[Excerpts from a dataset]

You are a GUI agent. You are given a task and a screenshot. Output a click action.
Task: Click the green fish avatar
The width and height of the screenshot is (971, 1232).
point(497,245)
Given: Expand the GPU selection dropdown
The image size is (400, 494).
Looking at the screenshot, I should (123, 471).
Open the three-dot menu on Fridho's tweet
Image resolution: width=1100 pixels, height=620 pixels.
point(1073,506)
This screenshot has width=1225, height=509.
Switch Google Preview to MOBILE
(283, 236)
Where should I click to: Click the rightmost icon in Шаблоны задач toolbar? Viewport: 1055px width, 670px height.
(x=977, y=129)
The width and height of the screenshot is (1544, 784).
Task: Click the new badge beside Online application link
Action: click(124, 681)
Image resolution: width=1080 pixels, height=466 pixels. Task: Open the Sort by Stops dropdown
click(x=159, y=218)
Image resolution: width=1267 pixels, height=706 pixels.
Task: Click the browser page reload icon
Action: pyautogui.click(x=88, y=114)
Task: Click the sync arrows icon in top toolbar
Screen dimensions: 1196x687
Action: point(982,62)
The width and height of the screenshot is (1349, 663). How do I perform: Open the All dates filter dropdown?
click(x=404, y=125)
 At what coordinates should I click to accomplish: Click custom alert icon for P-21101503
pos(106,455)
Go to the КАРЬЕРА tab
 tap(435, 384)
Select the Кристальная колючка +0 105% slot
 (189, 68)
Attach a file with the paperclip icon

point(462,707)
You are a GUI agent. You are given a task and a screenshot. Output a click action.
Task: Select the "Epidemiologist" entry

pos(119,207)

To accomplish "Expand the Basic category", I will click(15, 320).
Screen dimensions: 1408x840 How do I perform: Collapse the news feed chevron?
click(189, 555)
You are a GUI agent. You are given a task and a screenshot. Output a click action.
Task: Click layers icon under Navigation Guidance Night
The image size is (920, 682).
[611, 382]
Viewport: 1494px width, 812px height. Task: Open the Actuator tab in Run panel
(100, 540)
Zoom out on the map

[EXERCISE OBJECTIVE] In full and unchanged, repeat the data above.

[RESPONSE AREA]
You are a GUI agent. You are given a task and a screenshot. Output a click action.
Task: Click the green fish avatar
The width and height of the screenshot is (971, 1232).
point(497,245)
Given: Expand the GPU selection dropdown
The image size is (400, 494).
Looking at the screenshot, I should (123, 471).
Open the three-dot menu on Fridho's tweet
Image resolution: width=1100 pixels, height=620 pixels.
point(1073,506)
This screenshot has width=1225, height=509.
Switch Google Preview to MOBILE
(283, 236)
Where should I click to: Click the rightmost icon in Шаблоны задач toolbar? Viewport: 1055px width, 670px height.
(x=977, y=129)
The width and height of the screenshot is (1544, 784).
Task: Click the new badge beside Online application link
Action: click(124, 681)
Image resolution: width=1080 pixels, height=466 pixels. Task: Open the Sort by Stops dropdown
click(x=159, y=218)
Image resolution: width=1267 pixels, height=706 pixels.
Task: Click the browser page reload icon
Action: pyautogui.click(x=88, y=114)
Task: Click the sync arrows icon in top toolbar
Screen dimensions: 1196x687
Action: point(982,62)
The width and height of the screenshot is (1349, 663). How do I perform: Open the All dates filter dropdown?
click(x=404, y=125)
 At what coordinates should I click to accomplish: Click custom alert icon for P-21101503
pos(106,455)
Go to the КАРЬЕРА tab
 tap(435, 384)
Select the Кристальная колючка +0 105% slot
 (189, 68)
Attach a file with the paperclip icon

point(462,707)
You are a GUI agent. You are given a task and a screenshot. Output a click action.
Task: Select the "Epidemiologist" entry

pos(119,207)

To accomplish "Expand the Basic category", I will click(15, 320).
Screen dimensions: 1408x840 How do I perform: Collapse the news feed chevron?
click(189, 555)
You are a GUI agent. You are given a task and a screenshot. Output a click action.
Task: Click layers icon under Navigation Guidance Night
The image size is (920, 682).
[611, 382]
Viewport: 1494px width, 812px height. Task: Open the Actuator tab in Run panel
(100, 540)
Zoom out on the map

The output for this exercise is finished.